** THE PROBLEM **
Each entry below is to be reproduced exactly, though any pictures it holds must be omitted.

(Stored data)
---------------

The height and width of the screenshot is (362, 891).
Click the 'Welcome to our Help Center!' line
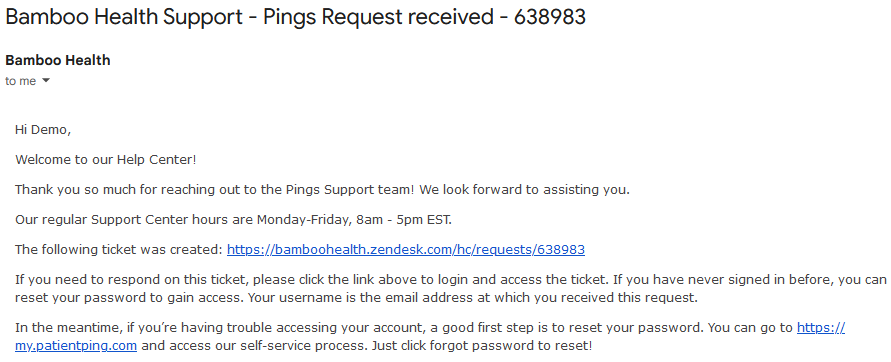click(106, 160)
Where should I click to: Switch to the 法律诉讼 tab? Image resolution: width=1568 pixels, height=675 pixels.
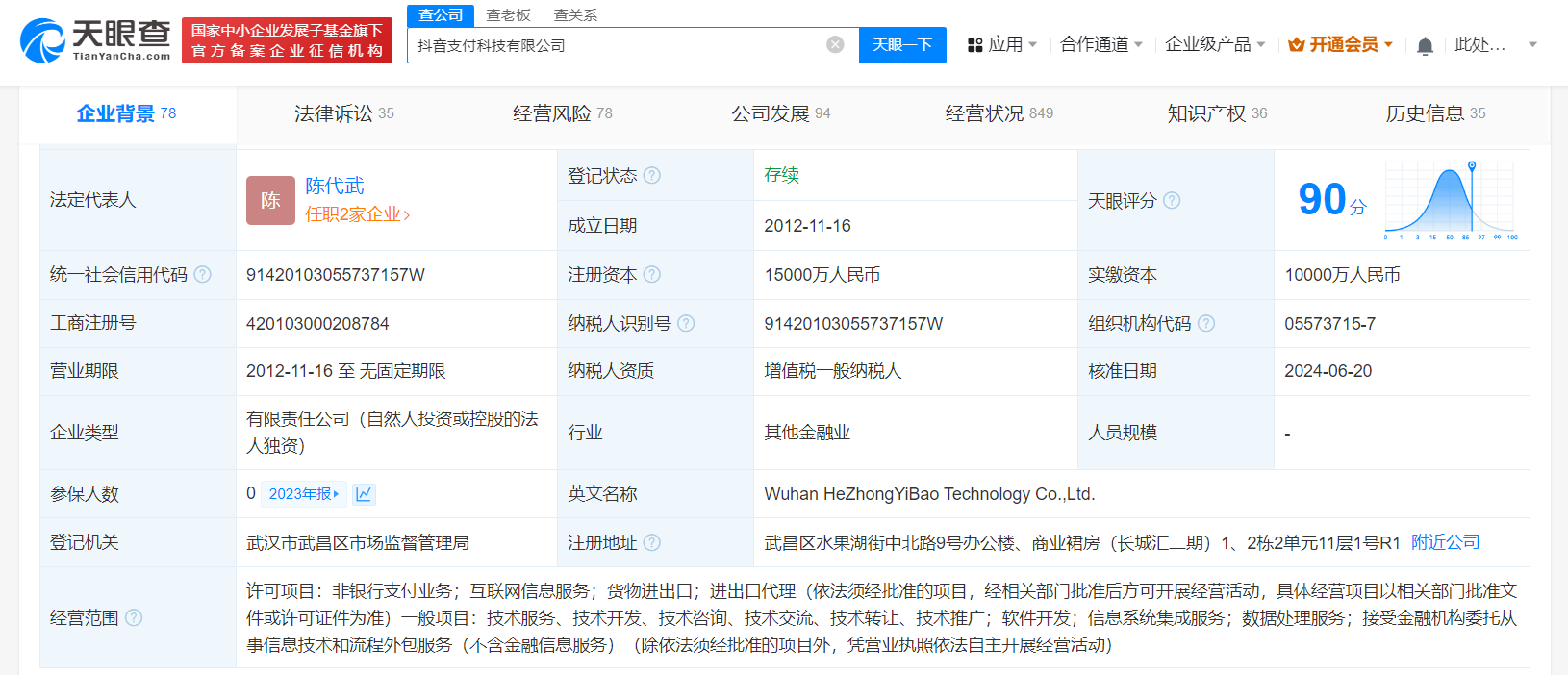(343, 113)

---------------

** RESULT FOR THIS EXERCISE **
The height and width of the screenshot is (362, 891).
Click the 'Welcome to our Help Center!' line
click(106, 160)
Where should I click to: Switch to the 法律诉讼 tab? Image resolution: width=1568 pixels, height=675 pixels.
(343, 113)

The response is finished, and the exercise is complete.